# Card cut 4



## Kalevala (Jul 20, 2014)

Hello again :wave:

Card cut 4 - horizontal & longitudinal - and the last one, next time something else.
Frame is, once again, self made Bill Hays The Patriot Tactical Slingshot.
Distance 10 m and 15 cm, ammo 3/8" steel.


----------



## Genoa Slingshot (Oct 29, 2015)

Nice horizontal long side cut, Kal!
And nice slomo too.
Hope your black thumb nail is not due to a 3/8 steel!!!


----------



## Kalevala (Jul 20, 2014)

Thanks Genoa 

It took longer time to get this done than I expected.



Genoa Slingshot said:


> Hope your black thumb nail is not due to a 3/8 steel!!!

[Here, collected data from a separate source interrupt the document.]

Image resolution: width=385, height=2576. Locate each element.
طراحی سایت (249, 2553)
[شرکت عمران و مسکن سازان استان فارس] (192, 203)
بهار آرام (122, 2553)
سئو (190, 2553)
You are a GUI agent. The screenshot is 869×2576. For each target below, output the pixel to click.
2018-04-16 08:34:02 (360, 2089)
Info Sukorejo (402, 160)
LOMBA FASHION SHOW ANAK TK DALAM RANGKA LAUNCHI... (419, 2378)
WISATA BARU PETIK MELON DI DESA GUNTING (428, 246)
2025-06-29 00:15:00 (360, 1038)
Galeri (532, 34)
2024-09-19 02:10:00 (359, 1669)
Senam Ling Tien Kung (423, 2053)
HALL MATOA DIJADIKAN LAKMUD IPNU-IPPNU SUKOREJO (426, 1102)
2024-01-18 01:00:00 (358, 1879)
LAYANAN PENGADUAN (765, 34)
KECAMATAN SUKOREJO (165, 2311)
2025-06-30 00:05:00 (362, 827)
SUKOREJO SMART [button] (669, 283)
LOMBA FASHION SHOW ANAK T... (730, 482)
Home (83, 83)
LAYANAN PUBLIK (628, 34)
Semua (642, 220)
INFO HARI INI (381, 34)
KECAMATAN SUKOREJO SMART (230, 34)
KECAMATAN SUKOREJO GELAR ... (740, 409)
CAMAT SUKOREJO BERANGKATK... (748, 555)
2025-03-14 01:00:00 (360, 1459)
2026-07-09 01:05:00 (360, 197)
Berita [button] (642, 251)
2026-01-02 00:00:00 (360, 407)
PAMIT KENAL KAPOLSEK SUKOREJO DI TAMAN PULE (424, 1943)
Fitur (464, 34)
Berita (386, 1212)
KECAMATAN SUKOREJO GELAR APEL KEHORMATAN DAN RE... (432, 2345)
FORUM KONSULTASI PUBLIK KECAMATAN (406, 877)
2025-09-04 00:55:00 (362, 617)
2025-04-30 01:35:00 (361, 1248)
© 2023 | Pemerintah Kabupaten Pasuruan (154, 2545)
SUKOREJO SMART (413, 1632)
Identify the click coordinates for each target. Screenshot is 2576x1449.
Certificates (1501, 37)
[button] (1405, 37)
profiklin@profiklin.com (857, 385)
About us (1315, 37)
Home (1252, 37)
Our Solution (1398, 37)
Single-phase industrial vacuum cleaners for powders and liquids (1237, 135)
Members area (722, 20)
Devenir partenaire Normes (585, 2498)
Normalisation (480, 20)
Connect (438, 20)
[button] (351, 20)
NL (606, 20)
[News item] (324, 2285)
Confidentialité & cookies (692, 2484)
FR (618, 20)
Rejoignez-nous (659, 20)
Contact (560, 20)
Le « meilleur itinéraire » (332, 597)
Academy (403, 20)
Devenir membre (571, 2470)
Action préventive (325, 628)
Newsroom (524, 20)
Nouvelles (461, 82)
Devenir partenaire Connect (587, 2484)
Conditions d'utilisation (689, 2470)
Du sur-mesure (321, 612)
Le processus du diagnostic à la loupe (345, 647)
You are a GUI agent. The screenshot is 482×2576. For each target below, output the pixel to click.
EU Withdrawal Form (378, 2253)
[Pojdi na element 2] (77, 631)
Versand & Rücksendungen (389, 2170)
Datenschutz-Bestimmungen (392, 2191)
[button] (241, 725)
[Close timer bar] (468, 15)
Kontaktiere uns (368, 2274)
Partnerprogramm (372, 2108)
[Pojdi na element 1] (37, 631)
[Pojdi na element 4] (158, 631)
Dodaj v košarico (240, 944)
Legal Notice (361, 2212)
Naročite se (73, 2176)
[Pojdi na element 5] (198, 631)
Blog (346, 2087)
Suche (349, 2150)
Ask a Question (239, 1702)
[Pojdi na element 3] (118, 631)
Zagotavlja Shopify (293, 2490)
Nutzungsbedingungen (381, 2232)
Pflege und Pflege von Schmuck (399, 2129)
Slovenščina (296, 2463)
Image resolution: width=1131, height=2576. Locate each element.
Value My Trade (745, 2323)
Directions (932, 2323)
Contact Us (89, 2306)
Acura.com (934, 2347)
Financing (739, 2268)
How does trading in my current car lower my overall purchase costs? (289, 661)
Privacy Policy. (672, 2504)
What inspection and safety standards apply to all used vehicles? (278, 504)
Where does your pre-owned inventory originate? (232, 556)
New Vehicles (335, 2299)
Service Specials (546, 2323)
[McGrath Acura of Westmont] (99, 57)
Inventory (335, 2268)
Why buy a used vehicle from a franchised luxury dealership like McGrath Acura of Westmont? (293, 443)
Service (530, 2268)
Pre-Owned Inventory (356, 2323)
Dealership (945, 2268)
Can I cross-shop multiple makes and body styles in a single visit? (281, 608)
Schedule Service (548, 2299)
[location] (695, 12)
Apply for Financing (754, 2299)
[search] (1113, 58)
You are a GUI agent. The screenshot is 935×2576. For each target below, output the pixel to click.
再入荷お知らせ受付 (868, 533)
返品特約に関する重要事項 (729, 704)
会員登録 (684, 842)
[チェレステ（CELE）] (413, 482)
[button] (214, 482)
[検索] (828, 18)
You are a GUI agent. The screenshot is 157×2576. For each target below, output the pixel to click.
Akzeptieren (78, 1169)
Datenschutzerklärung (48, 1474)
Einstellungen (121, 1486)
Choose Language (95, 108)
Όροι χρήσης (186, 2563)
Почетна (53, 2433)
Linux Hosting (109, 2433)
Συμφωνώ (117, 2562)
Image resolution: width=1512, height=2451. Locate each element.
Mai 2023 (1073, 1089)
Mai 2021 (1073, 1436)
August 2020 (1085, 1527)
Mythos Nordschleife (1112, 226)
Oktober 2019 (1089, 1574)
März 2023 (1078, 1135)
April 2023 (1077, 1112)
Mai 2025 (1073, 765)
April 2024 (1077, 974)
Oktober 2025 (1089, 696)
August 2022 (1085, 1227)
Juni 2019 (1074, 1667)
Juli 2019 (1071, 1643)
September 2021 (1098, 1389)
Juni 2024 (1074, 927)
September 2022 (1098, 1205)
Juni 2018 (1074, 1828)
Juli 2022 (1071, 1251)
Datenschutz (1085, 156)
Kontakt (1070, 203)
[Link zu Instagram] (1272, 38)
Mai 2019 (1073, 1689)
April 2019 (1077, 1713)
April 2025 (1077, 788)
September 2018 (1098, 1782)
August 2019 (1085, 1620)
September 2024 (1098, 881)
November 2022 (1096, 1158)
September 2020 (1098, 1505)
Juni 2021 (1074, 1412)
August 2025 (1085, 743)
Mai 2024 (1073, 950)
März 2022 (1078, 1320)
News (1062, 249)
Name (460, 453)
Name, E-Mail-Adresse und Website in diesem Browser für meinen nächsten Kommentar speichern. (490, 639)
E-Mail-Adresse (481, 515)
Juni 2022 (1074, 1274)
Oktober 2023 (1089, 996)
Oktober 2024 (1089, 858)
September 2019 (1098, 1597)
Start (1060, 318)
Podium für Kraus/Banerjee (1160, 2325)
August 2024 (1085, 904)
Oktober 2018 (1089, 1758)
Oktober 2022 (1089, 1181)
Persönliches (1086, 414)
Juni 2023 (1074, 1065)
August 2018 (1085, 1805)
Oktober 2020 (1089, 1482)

I painted metal parts to my slingshots.


----------



## Sharker (Sep 15, 2013)

Nice cardcut Kalevala


----------



## Charles (Aug 26, 2010)

Nice!

Cheers ..... Charles


----------



## WindLvr (Jul 16, 2014)

Very nice shooting! Loved the slow motion shot too.


----------



## grappo73 (Dec 15, 2015)

Well done!!!


----------



## inconvenience (Mar 21, 2016)

Kalevala said:


> Hello again :wave:
> Card cut 4 - horizontal & longitudinal - and the last one, next time something else.
> Frame is, once again, self made Bill Hays The Patriot Tactical Slingshot.
> Distance 10 m and 15 cm, ammo 3/8" steel.
> ...


Great job!

And I love your slingshot. I have switched to TTF this past month and my accuracy has drastically improved.

You guys show all these Hayes slingshots I do not see on his site :/

And great idea with the vehicle side mirror. I now know how to capture myself (too bad for my audience ) in my videos. I had been using a hand mirror and quite poorly.


----------



## Kalevala (Jul 20, 2014)

Thanks guys 

inconvenience, watch Template support section.

This is what I try next


----------



## inconvenience (Mar 21, 2016)

Kalevala said:


> Thanks guys
> inconvenience, watch Template support section.


Thanks!

You made it nice and chunky huh? Like 3/4" at least? I like 3/4" +


----------



## Kalevala (Jul 20, 2014)

inconvenience said:


> Kalevala said:
> 
> 
> > Thanks guys
> ...


It's made of 20mm HDPE


----------